HALB and Tiferet merge to benefit Jewish education


An esteemed and influential force in Jewish education will be uniting with a new and different idea of learning this coming school year.

The goal of modernizing Jewish education to increase learning and decrease costs galvanized a group of Five Towns parents to form Tiferet Academy. It was to start with grades K and 1 under a plan known as blended learning. Beginning in the fall of 2013, the Hebrew Academy of Long Beach (HALB) will be absorbing Tiferet Academy into its student body, incorporating its principles of blended learning into the curriculum of HALB’s 1700-student campuses.

Tiferet Academy’s founding was heralded in early Fall 2012 as a lower tuition school that would provide a typical class with varied learning opportunities, dividing the class into three groups, rotating through three different modes of instruction. One group would be led by a teacher, another group would work on activities supervised by an assistant and a third group would be involved in online instruction. This method was found to increase the students’ abilities and growth in learning.

“Tiferet decided that instead of opening as an independent school they would change or improve HALB instead,” explained Jeff Kiderman, the Executive Director of the Affordable Jewish Education Project (AJE). “When HALB and Tiferet decided to merge we supported them and we are now supporting the integrated program in HALB, to try to adopt blended learning techniques as an affordability tool.”

AJE was founded at the end of 2011, noted Kiderman. The organization started with Mark Nordlicht, AJE’s lay leader. “The goal of AJE is high quality affordable Jewish education available to every Jewish child,” Kiderman said. They are attempting to customize the curriculum for each child, targeting each child’s individual needs and yet save on costs with this method.

“Depending on the school,” noted Kiderman, instituting the program “can require upfront investments of hardware, infrastructure, training.
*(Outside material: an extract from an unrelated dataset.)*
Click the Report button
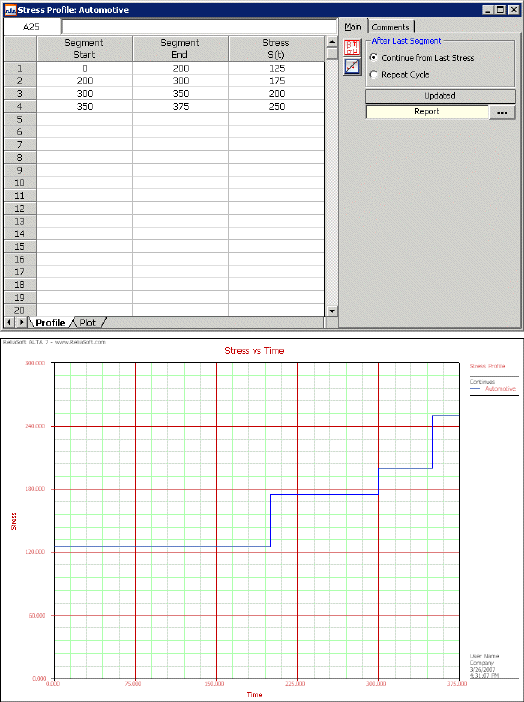524x702 pixels. (x=427, y=111)
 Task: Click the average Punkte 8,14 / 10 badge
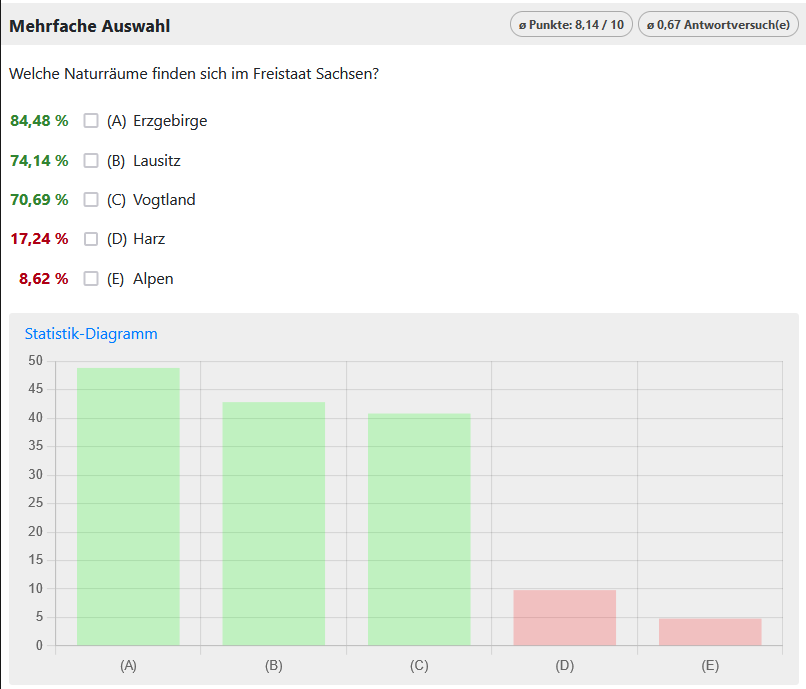(x=571, y=25)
New schools are not fundamentally non-blended learning” since many already include computer based learning. ‘Starting a new school takes tremendous effort, tremendous resources. If the same goal can be accomplished with an existing structure, it makes a lot of sense. HALB bought into the same mission; with a school of that size, if the leadership is on board and wants to pursue it, there is no need to start a school from scratch.”

There have been a lot of inquiries, said Kiderman, with schools asking “can you work with us. We want to choose based on which schools are best suited and willing and able. The BOLD (Blended & Online Leraning in Day Schools) program launched a national search to find schools to embark on this journey.” The hope is to “take the mission of AJE and Tiferet and launch it into the environment where” it would present “a tremendous opportunity to have a tremendous impact and potential.”
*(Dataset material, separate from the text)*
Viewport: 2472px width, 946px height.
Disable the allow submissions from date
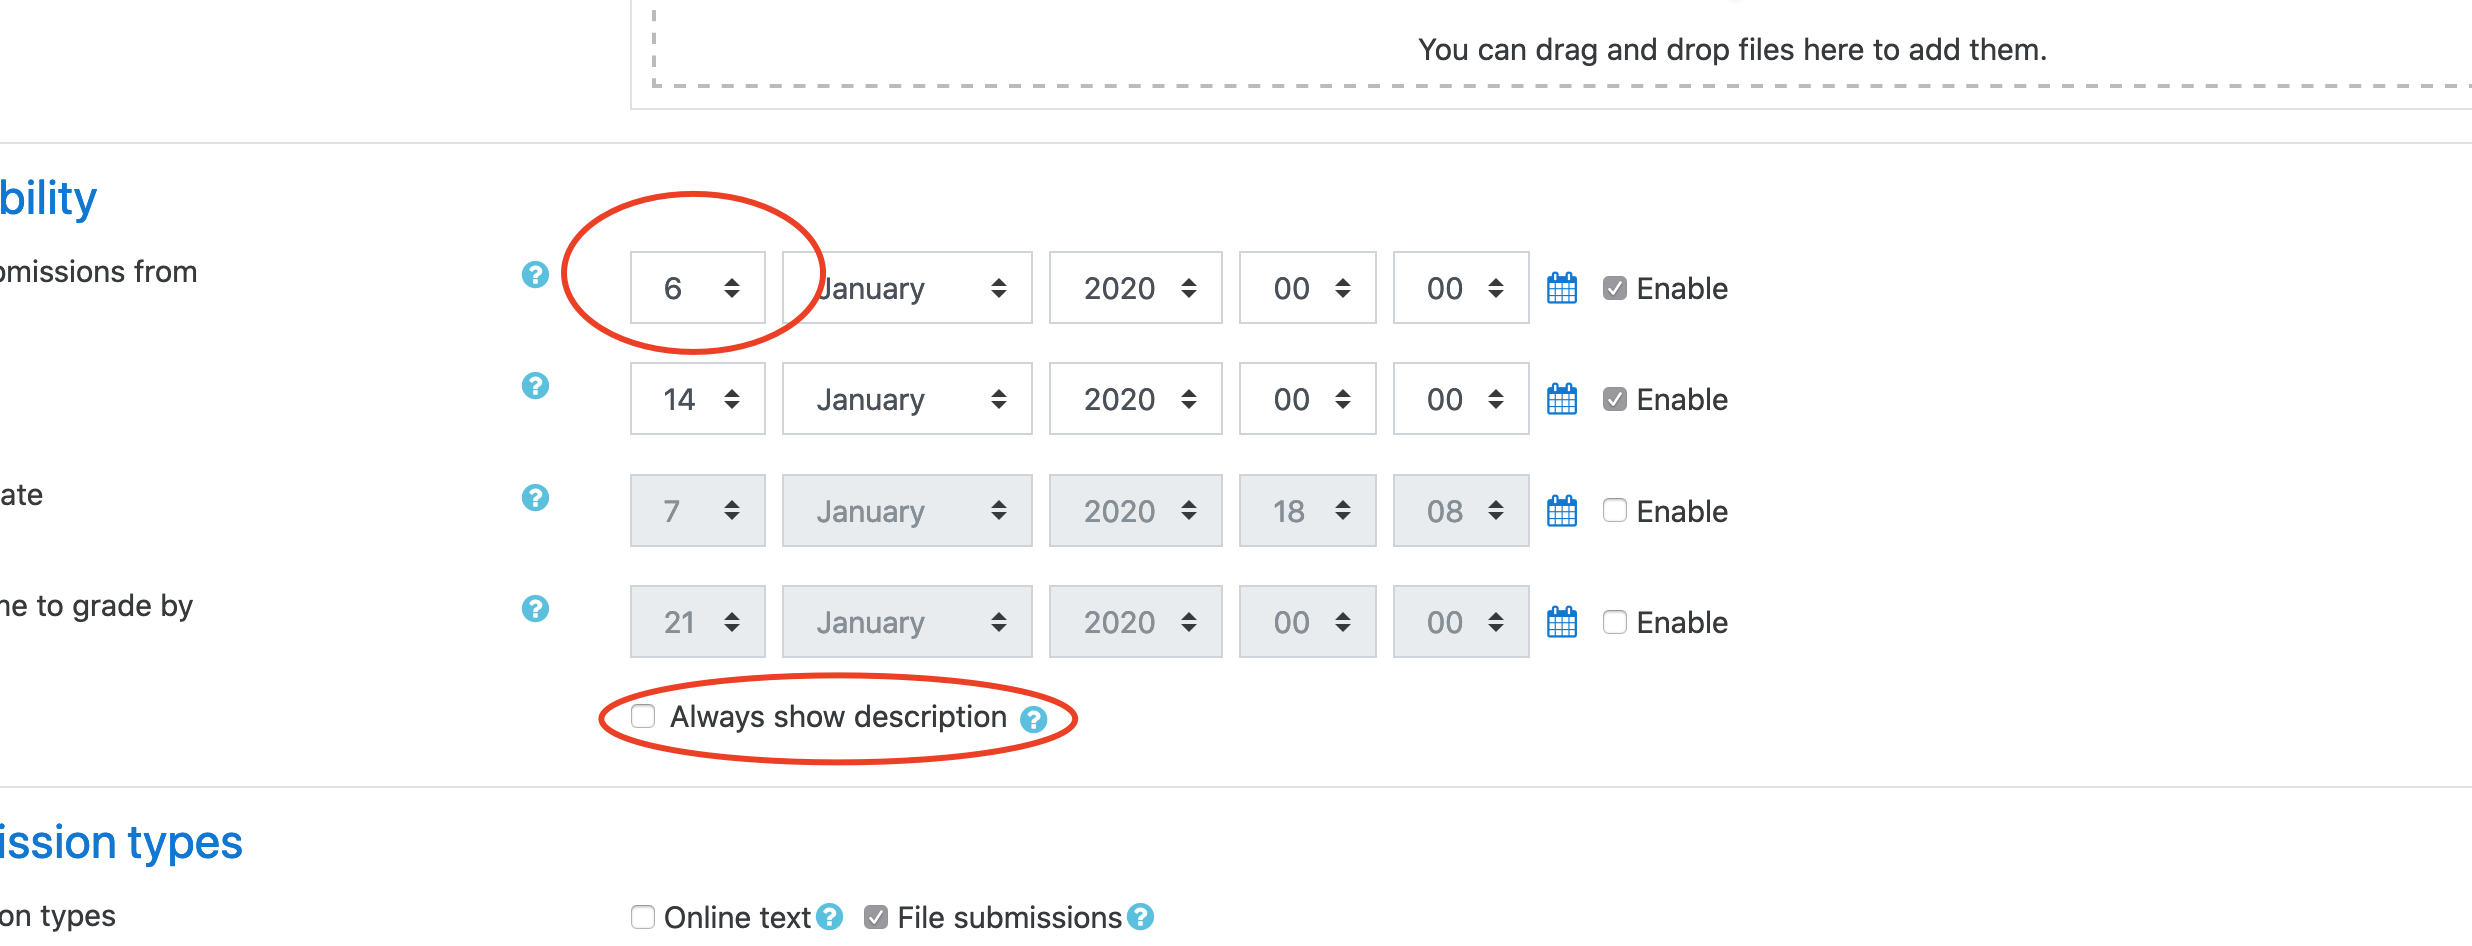tap(1614, 288)
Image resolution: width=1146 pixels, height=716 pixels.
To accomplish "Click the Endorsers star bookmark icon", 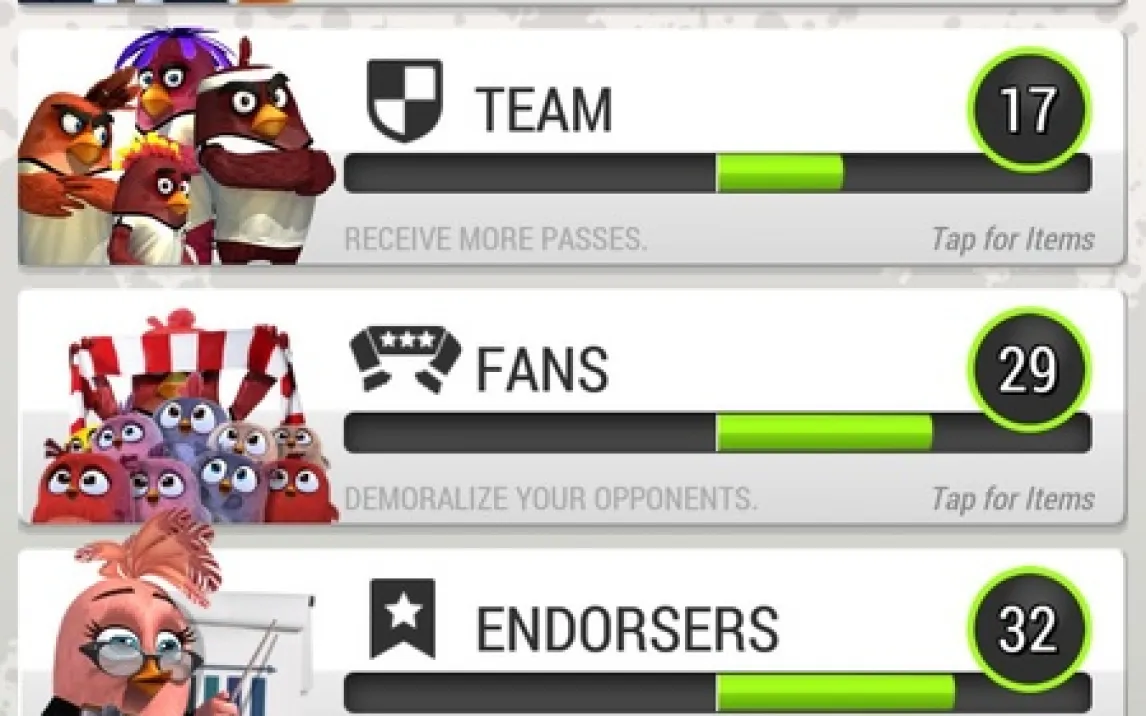I will coord(403,619).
“We decided to join with Tiferet and the AJE because we believe that we have similar objectives in terms of incorporating educational technology into our programming,” said Lance Hirt, president of HALB. “We have been working on many initiatives geared toward delivering an outstanding academic program and have found that technology will play an increasingly central role in that over time. In addition, we believe that over the longer time frame, technology may allow us to better manage the overall educational expense as well. The more time that we spent with the AJE/Tiferet leadership, the more convinced we became that they would be able to be much more effective working within the walls of an existing school with some 1700 students rather than starting from scratch with one or two classes. We also became convinced that we share the same vision and objectives for what technology can do to enhance the educational process. We are very much aligned in our thinking and are excited to work together. Rabbi Avromie Sacks will continue to be employed by the AJE but will be spending his time rolling out blended learning programs at HALB. We are very excited to have Rabbi Sacks working in partnership with HALB in this effort.

“We are not yet sure how many kids will be joining from Tiferet. We hope that they all decide to join us at HALB. Tiferet was planning to open with K and 1st grade. Within HALB, there will not be any separate entity. Everything will be fully integrated. Having said that, we will initially only be rolling out blended learning programs in certain classes. We hope to do more over time.”

As of now, HALB is not sure which classes will have blended learning. Hirt confirmed that K and 1st grade would have blended learning as Tiferet had planned, but since there are a number of classes on each grade level, it is as yet uncertain how many would incorporate blended learning. There is a “decent chance that we will role out some other blended learning pilot programs in other grades as well over the course of the upcoming school year,” said Hirt. He pointed out that they will begin use of the techniques with secular courses, expecting to use it eventually for Jewish studies, as well.

HALB, with branches in Long Beach, Woodmere and Hewlett Bay Park, has been providing an education steeped in halachic Judaism, in Torah and its Oral tradition, religious Zionism, scholastic achievement and personal growth to students for over 40 years.